Le secteur médiatique, déjà tributaire des groupes politiques, a été ébranlé par la crise financière. Le manque de ressources et d’indépendance d’une partie des médias favorise la propagation de fausses informations.
Au Liban, il est possible de s’informer à travers une dizaine de journaux nationaux et des magazines hebdomadaires et mensuels. À la télévision, les chaînes nationales offrent des opinions diverses. Le pays semble faire figure d’exception dans une région où les régimes autoritaires dominent. Cependant, dans une étude publiée en 2018, la Fondation libanaise pour les médias Samir Kassir et Reporters sans frontières affirmaient qu’au Liban, “les deux-tiers des médias appartiennent à des figures politiques ou à des partis politiques”.
Cinq ans plus tard, les médias libanais restent largement dépendants de quelques riches dynasties familiales, inféodés à des intérêts politiques locaux ou étrangers. Néanmoins, la crise financière qui frappe le pays depuis 2019 a bouleversé le secteur médiatique. Selon Ayman Mhanna, Directeur de la Fondation Samir Kassir, “au cours de la première phase de la crise, les médias traditionnels ont été sévèrement touchés par l'effondrement du marché publicitaire. Cependant, avec les élections de 2022, les médias traditionnels ont monétisé leur temps d'antenne en le vendant aux candidats. (...) Cela signifie que leur situation financière est devenue plus dépendante de la classe politique en général. En parallèle, les plateformes numériques indépendantes financées par des subventions ont réussi à tirer parti de leurs revenus en devises étrangères.”
Une pluralité fragile
En octobre 2019, la Thawra, une série de manifestations au niveau national en réponse à l’échec du gouvernement face à la crise naissante et contre la corruption, éclate.

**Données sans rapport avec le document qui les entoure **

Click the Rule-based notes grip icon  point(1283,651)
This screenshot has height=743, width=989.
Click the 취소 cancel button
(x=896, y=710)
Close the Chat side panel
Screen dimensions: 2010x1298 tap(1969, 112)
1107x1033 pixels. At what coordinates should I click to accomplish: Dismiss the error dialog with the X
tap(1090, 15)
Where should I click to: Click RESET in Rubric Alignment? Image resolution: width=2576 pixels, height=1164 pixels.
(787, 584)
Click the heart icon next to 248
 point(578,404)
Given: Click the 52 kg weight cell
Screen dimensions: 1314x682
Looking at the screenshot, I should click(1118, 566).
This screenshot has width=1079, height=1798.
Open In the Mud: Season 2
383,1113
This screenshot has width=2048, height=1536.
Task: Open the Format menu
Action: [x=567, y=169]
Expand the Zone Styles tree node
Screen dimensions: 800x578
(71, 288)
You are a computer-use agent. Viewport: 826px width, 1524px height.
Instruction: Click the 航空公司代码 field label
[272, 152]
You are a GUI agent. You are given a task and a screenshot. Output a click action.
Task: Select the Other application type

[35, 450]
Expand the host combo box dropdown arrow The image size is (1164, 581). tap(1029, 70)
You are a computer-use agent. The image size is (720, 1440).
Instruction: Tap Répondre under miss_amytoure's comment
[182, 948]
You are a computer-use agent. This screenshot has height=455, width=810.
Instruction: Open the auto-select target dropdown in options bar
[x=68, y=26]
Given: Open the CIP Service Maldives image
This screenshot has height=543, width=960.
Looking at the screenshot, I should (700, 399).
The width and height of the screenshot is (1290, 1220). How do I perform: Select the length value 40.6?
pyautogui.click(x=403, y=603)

Elle fait émerger des médias nouveaux en ligne comme Mégaphone, Beirut Today, Daraj Media ou The Public Source, entre autres, modifiant le paysage médiatique libanais. Ces nouveaux supports ont certes constitué une caisse de résonance pour les opinions alternatives, mais uniquement pour un fragment du pays, majoritairement jeune et urbanisé. Une partie de la population, qui consulte peu le web ou ignore l’existence de ces médias, s’informe encore majoritairement via les médias traditionnels.
A l’heure où l’inflation bat des records, le pays continue de s’enfoncer dans la crise et les partis traditionnels se sont maintenus au pouvoir. Sans perspective de sortie de crise, le risque de répression des médias alternatifs s’est accru selon Jean Kassir, cofondateur de Mégaphone : “début avril, le procureur général a demandé à ce que je sois convoqué par la Sécurité de l’Etat. C’est une démarche illégale car seul le tribunal des publications a autorité pour enquêter sur le travail des journalistes, non pas les services de sécurité. Le procureur s’est finalement rétracté mais cet épisode est très alarmant. C’était la première fois que Mégaphone faisait face à des pressions réellement sérieuses de la part des autorités. A l’heure où la situation politique et économique empire, les médias alternatifs libanais sont de plus en plus fragiles. La démobilisation des forces de la Thawra a tendance à renforcer notre vulnérabilité car la répression dont nous sommes victimes suscite moins de de réaction qu’auparavant.”
Les fausses informations
Ces derniers mois, les réfugiés syriens sont la cible d’une vive campagne de désinformation. La classe politique libanaise, relayée par de nombreux supports d’information, les accuse à tort de profiter d’aides internationales conséquentes en dollars.
Ce phénomène n’est pas uniquement lié aux crispations créées par la crise. Le Liban est de longue date un pays où les fausses informations sont susceptibles de se propager, selon Ali El Takach, chercheur en Science de l’information et de la communication : “depuis longtemps, à l’échelle locale, des boîtes de production jouent un grand rôle dans la création et la diffusion d’information. L’Agence libanaise d’information (agence publique) et les chaînes officielles sont peu présentes localement et les données sont principalement relayées par ces boîtes de production qui manquent de professionnalisme pour vérifier l’information. Cela favorise la propagation de fausses nouvelles.” En parallèle, l’éducation aux médias et à l’utilisation d’outils informatiques reste limitée au Liban.
Pour contrer le risque de propagation de fausses nouvelles, le chercheur recommande de créer une grande chaîne de production, comprenant des professionnels de l’information, le monde académique et le public, “mais avec la crise, les institutions publiques manquent aujourd’hui considérablement de ressources pour prévenir la propagation de fausses informations.”